The city’s Affordable Housing Advisory Board is recommending the approval of projects from Lawrence Habitat for Humanity and Tenants to Homeowners, which were the only applications received. The board’s recommendation will be sent to the City Commission, which will decide on approval.
Last year, the city helped fund projects from those same organizations, and Vice Mayor Stuart Boley, the commission’s representative on the board, said he sees this year’s recommended projects as continuing that progress. He added that the board needs to learn as it goes along.
“This is kind of an extension of our initial foray into affordable housing with the demonstration project,” Boley said. “I think it’s consistent. There may be a wider spectrum of opportunities for us in the future.”
Together, the funding requested for the two projects accounts for only about one-third of the $300,000 the city set aside for affordable housing this year. The board has discussed having another round of applications for the remaining funds later this fall, but it has not taken formal action, according to Casey Toomay, assistant city manger and staff liaison to the board.
Significant portions of renters and homeowners in Lawrence spend more than 30 percent of their monthly incomes on housing, qualifying them as “cost burdened.” About 60 percent of Lawrence renters and about 30 percent of homeowners are cost burdened, according to the most recent U.S. Census data.
National health rankings have designated the shortage of affordable housing in Douglas County as “severe.” The city renewed its efforts to address the problem and created the Affordable Housing Advisory Board in 2015. It also reinitiated funding for the city’s Housing Trust Fund, which helps fund affordable housing projects.
Boley said he thinks part of the reason only two applications were submitted was because the board didn’t open the application process until the late spring, which he said isn’t very conducive to construction schedules. He said that next year he expects the process will probably start in September instead.
“That’s my take on it,” Boley said. “We’ll probably learn more as we go forward. I think we need to learn more from people about what may have constrained them from putting forward some proposals.”
The city began accepting applications from projects in June.
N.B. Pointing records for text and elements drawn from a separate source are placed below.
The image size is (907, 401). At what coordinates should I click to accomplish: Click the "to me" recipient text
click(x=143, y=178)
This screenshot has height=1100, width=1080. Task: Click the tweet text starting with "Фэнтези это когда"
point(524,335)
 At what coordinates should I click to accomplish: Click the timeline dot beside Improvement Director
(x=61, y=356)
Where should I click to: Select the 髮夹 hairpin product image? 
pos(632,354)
The application states that eligible projects include acquisition, rehabilitation and development of affordable housing and supportive services. The board made its recommendation to accept the applications this week.
The trust fund is funding with general obligation debt, which restricts the projects to construction projects as opposed to programming. The city’s five-year capital improvement plan includes another $300,000 for the trust in 2018 and $350,000 per year from 2019 through 2022. Voters will be asked in November to repurpose .05 percent of the citywide sales tax — expected to generate about $1 million annually — to fund affordable housing.
If the board decides not to accept additional applications this year, Toomay said the city could adjust the budget in order to use those funds next year.
Toomay provided the following summary of the two recommended projects:
• Lawrence Habitat for Humanity requested $75,000 to construct three homes: one three-bedroom and two five-bedroom homes. The homes will be sold to Habitat for Humanity families with incomes below 60 percent of area median income. The homes will be built on the 1900 block of East 17th Street and will be completed in early 2018. The request of $75,000 represents 15 percent of the total project budget.
• Tenants to Homeowners requested $30,000 to construct six low-cost one- and two-bedroom cottages. The cottages will be built on scattered sites throughout the city and eligible for households earning under 40 percent of median incomes. The homes will be placed in trust to remain permanently affordable. The board’s approval is contingent upon this project receiving necessary land-use approvals.